Vice has shed some new light on a disturbing story of police overreaction that took place earlier this year.

First, as the event was reported by the Los Angeles Times and others in March: 20-year-old Dakkari McAnuff "allegedly threatened to shoot someone in exchange for 100 retweets" and posted a picture of himself pointing a rifle off a balcony. The LAPD began an investigation the next morning, discovered McAnuff's identity, arrested him for making criminal threats, and set a $50,000 bond.
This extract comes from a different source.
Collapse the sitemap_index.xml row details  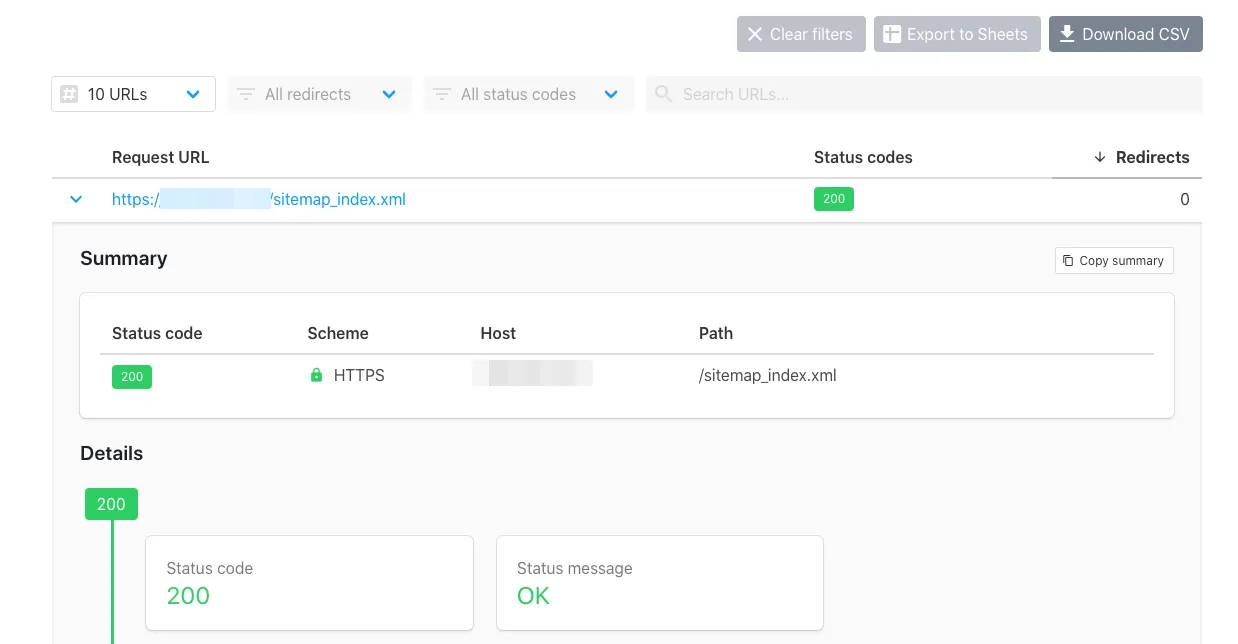(76, 199)
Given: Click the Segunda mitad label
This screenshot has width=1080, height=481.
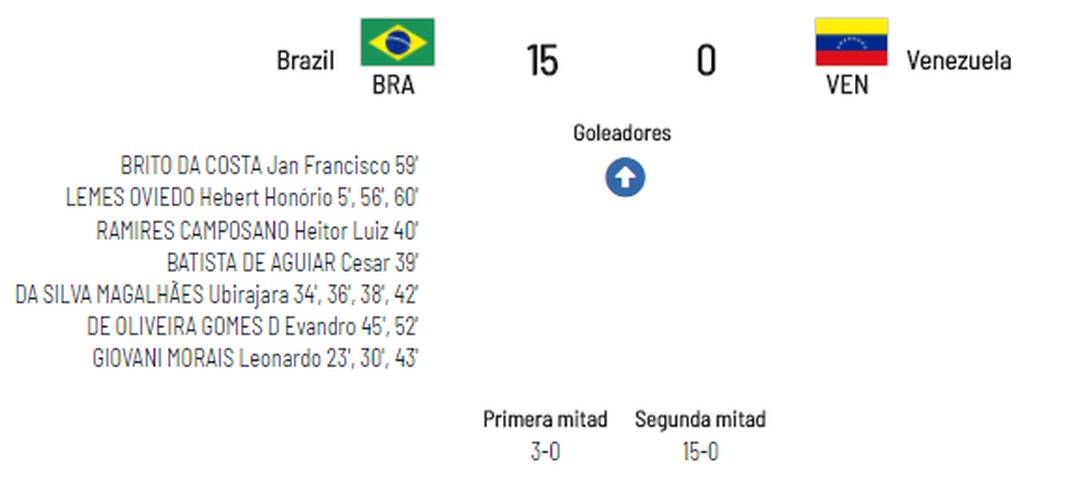Looking at the screenshot, I should coord(700,419).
The New York Daily News described the man as a "bozo" and was "glad this guy's behind bars." Good work, boys.

Except McAnuff is telling his side of the story now, and he alleges that it was all a joke put on by him and a group of friends who call themselves the MAD Pranksters—and that the LAPD knew that from the get-go, but came after him like he was a real killer anyway.

Dakkari McAnuff


A lot of the reports at the time of the incident omitted a significant fact that disrupted the straightforward narrative about the threat followed by the arrest the next day. McAnuff actually posted three pictures: the rifle (which was a toy), a man lying on the ground pretending to be dead, and then a picture of McAnuff handcuffed outside an LAPD squad car with an officer present. That cop was obviously in on the joke. This happened well in advance of the actual arrest.

From Vice:

The MAD Pranksters point out that they had direct contact with an LAPD officer—the one who allowed them to use his car as a prop in the final tweet—and say they told him exactly what they were doing. The gun was obviously fake, and so was the death scene, they argue. In other words, the LAPD ought to have known there was no true threat. [Zane] Abbasi also claims that before his friend McAnuff was arrested, one of the detectives walked into the office where they were being detained, saw Moe—who played the corpse in the prank—and said, "Oh, look, there's the dead guy." The Pranksters' account holds that more than twelve hours had elapsed between the first tweet and the arrest—enough time, arguably, to contact the officer in the third tweet and to have a firearms expert determine whether the gun pictured was real. According to the LAPD's statement, the officers discovered the tweet at 9:30 AM—and it was time-stamped from the night before. Even so, the arrest wasn't made for another three and a half hours, according to Abbasi. So it seems that the department wasn't treating the case as an emergency.

Abbasi claims that after they were all taken to the precinct an officer told him, "You were on my scope earlier….If you had walked on that balcony with that toy rifle I would've blown your head off."

The pranksters criticize the fact that the cops diverted a lot of resources to respond to an obvious gag, but the LAPD maintains that "the tweeted picture was considered a credible threat."

McAnuff's jest may have been the social media equivalent of shouting "fire" in a crowded theater, but the increasingly regular headlines about police militarization-gone-bad aren't very funny, either.